You’d probably say something like “why would you do that? Do you think money grows on trees? If you don’t want money, give it to me!”
The idea of throwing money in the trash is ridiculous, right?
Now let me ask you this: what would you say if, instead of throwing $10 in the trash, I told you I threw a block of cheese or loaf of bread in the trash? Or dumped a gallon of milk down the drain?
Chances are, you wouldn’t have such a strong reaction. But here’s the thing: throwing cheese, bread, or milk away is throwing money away. And if you can’t afford to throw actual dollar bills in the trash, you can’t afford to throw food away.So why do we do it?
I recently watched a documentary called “Just Eat It“, a film that follows a Canadian couple as they investigate the issue of food waste. And I watched it on Super Bowl Sunday, funny enough, a day that is basically centered around eating large amounts of food, much of which is probably wasted.
Figures vary slightly depending on the source, but nearly 40% of food produced in the United States is never eaten, i.e., wasted. There are a lot of reasons for this, but collectively, consumers are primarily responsible for that large amount of food waste. That counts the groceries we buy and the food we order but that goes uneaten in restaurants.
So why does food waste matter? Because if you consider all of the resources that go into growing food, it really adds up. According to the Water Footprint Network, it takes the same amount of water to produce a hamburger as it does a 90- minute shower. That’s right, an hour and a half under that warm, hot, shower. So imagine if you threw that hamburger in the trash. That’s a lot of water. And depending on how much you paid for that hamburger, it could be a lot of money too.
Food waste is preventable but the truth is that it’s easier said than done. There are so many reasons why we waste food. I am guilty of this too. I throw out way too many bags of greens, order too much at a restaurant or take too much food when I’m a guest at someone’ s house.
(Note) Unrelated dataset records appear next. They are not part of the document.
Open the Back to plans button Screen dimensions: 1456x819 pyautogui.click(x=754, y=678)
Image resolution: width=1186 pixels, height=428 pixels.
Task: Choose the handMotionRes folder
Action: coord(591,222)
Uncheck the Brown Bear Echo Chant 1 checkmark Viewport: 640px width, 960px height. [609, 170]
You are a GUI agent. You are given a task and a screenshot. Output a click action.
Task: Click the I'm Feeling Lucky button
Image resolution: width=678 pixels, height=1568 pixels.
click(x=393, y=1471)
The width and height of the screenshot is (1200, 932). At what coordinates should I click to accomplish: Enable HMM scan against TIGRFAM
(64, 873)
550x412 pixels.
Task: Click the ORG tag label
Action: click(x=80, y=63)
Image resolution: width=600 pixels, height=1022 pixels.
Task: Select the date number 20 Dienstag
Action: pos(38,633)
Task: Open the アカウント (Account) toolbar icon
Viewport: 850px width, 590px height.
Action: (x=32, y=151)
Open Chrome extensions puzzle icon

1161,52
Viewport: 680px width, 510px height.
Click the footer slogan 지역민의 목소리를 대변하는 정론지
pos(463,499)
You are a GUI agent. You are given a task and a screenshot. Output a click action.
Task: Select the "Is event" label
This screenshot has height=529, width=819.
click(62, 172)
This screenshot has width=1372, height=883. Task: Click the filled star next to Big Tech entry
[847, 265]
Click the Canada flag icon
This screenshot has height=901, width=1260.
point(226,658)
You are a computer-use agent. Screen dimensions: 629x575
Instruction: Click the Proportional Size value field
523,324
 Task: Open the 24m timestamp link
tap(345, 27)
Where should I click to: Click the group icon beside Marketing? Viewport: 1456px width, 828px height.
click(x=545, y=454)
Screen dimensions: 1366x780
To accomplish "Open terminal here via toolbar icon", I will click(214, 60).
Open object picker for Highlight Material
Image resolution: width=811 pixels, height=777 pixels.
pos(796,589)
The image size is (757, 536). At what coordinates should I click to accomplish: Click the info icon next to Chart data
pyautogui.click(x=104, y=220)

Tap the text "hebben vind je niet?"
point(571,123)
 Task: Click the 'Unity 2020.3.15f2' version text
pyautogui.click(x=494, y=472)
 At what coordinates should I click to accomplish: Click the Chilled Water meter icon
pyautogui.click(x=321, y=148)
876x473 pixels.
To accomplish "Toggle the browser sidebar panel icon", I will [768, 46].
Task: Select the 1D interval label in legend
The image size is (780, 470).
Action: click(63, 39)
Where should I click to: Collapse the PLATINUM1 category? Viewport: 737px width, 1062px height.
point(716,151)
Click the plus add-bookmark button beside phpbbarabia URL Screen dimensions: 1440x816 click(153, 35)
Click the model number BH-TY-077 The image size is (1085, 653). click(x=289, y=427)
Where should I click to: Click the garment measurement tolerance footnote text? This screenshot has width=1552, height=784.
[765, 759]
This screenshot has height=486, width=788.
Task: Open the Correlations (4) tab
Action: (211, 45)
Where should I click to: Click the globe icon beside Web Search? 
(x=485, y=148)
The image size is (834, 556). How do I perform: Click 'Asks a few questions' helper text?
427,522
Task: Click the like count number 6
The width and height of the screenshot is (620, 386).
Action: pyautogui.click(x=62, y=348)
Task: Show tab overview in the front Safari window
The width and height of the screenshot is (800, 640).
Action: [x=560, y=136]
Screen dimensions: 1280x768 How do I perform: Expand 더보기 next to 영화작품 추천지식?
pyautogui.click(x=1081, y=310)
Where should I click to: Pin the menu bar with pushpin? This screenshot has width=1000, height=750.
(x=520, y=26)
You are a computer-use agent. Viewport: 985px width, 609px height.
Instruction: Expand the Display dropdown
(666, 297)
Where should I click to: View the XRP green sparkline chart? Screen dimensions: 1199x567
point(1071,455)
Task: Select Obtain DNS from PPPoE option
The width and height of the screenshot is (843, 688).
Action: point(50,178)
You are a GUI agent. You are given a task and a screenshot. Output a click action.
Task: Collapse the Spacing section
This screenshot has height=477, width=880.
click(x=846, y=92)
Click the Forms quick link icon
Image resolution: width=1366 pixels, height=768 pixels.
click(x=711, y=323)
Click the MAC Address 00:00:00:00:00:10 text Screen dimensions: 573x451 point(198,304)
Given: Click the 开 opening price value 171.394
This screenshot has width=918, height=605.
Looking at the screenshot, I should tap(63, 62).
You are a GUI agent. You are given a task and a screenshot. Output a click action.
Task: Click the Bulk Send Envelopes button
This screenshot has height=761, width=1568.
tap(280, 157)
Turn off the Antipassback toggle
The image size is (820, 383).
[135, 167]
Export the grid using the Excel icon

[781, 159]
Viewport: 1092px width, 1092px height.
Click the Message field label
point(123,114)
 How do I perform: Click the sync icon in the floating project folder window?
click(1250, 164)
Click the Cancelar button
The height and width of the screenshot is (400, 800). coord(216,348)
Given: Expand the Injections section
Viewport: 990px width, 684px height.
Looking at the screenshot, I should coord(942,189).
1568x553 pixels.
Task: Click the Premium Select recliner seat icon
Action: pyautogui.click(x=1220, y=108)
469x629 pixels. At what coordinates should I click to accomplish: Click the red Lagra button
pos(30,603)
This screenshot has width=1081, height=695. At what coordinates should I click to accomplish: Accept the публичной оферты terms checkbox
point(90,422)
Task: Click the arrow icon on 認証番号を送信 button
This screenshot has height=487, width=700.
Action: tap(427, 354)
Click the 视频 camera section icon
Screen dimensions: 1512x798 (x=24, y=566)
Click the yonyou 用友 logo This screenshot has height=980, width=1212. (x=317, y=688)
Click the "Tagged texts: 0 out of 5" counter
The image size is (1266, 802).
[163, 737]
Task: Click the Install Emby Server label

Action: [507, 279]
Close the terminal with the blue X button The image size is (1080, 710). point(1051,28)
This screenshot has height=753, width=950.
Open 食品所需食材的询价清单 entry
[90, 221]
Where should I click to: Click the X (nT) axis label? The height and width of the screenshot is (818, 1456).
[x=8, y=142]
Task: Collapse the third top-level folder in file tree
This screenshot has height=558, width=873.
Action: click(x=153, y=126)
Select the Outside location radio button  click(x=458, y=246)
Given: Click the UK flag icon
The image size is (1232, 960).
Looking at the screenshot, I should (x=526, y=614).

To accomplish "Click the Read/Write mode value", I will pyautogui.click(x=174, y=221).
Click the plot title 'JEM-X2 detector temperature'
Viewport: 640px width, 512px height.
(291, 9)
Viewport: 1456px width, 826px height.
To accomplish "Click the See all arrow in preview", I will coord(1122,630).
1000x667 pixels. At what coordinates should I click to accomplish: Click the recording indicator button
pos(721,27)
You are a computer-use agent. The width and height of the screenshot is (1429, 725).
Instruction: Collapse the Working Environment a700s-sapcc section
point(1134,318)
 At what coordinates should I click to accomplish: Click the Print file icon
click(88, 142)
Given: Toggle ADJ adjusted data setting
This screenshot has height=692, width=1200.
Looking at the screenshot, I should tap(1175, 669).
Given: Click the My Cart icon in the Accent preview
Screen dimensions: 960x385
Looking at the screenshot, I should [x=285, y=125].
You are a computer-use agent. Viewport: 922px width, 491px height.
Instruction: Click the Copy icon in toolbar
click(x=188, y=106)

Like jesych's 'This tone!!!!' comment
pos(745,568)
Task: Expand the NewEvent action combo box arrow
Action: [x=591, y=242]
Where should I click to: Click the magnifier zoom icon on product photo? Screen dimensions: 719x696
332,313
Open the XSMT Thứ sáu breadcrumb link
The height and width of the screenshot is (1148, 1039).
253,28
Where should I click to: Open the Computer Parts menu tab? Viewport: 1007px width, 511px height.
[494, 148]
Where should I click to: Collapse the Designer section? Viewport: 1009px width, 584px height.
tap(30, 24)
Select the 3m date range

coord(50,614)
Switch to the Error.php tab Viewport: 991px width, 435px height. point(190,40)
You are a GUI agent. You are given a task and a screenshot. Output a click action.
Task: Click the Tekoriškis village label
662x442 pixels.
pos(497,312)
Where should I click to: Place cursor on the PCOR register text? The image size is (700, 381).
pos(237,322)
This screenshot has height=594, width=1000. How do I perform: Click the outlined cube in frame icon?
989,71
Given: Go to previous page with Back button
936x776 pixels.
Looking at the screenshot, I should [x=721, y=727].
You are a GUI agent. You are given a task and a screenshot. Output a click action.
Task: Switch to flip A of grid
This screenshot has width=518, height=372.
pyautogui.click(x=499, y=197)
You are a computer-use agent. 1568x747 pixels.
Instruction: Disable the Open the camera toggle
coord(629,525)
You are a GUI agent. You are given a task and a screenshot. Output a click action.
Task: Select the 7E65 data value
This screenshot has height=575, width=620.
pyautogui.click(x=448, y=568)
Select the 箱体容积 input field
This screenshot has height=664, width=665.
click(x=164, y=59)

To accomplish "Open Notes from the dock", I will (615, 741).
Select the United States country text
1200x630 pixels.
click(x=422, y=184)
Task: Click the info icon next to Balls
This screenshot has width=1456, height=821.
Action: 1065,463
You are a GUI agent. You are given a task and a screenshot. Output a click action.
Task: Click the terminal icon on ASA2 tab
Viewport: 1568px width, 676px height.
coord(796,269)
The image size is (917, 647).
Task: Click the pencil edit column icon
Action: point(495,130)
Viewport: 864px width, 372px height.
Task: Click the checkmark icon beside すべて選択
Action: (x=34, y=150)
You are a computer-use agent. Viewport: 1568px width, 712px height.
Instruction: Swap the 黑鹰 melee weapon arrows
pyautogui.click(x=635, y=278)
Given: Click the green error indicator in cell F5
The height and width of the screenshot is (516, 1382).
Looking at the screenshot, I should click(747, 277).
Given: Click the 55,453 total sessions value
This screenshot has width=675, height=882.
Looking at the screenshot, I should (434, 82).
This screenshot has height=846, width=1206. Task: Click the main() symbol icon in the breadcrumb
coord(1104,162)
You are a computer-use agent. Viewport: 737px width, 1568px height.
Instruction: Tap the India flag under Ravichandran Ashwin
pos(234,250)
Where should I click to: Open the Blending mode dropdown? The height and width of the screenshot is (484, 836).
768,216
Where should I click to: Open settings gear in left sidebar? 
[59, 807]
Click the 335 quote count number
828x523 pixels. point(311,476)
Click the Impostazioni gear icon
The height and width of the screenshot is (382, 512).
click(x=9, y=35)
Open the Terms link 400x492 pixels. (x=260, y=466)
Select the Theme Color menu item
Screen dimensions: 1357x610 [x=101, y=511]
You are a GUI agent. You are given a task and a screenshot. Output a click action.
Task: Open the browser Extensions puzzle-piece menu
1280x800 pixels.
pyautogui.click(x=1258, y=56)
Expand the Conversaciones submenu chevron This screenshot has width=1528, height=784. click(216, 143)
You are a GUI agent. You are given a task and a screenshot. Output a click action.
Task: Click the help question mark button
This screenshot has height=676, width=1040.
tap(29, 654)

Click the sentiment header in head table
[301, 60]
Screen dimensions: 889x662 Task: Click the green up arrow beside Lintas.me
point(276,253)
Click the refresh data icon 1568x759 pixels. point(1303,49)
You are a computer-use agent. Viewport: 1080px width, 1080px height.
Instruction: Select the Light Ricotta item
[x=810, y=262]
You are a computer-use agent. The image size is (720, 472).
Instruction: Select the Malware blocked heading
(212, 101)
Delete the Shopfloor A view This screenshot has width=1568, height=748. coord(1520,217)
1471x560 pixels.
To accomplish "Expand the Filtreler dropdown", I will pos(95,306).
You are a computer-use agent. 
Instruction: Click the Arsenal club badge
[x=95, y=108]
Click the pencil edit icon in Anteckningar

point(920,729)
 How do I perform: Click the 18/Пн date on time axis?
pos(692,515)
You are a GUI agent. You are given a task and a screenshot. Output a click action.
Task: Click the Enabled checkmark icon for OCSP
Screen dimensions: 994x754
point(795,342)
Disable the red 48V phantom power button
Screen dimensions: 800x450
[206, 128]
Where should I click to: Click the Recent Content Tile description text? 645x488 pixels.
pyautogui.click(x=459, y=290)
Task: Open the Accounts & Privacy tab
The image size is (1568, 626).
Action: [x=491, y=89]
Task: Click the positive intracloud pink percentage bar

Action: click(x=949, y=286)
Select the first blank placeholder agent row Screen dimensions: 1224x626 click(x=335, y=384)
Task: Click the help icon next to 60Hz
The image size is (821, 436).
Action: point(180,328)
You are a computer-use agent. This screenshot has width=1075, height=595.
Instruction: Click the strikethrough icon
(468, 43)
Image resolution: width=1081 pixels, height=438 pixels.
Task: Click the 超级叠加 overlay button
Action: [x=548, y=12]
But I’m starting to implement some checks and balances into my life to reduce the food I waste, and of course, I’m bringing Josh along on the ride too.
So, over the next few months, I’m going to write about our efforts to reduce food waste, both at home, at restaurants and when we are visiting someone’s home. To help, we’ll be using the book, the “Waste Free Kitchen Handbook: A guide to eating well and saving money by wasting less food“.
I will cover grocery shopping, meal planning, food storage, food preservation and dining out in this series, and more. I’d like to achieve zero food waste, but my approach to this type of thing is intention, not perfection, so I really just want to be more mindful of my shopping and eating habits and to share them with you.
How about you? Do you waste a lot of food? If you have any particular questions or things you want some advice on as I’m writing this series, let me know and I’ll try to cover it.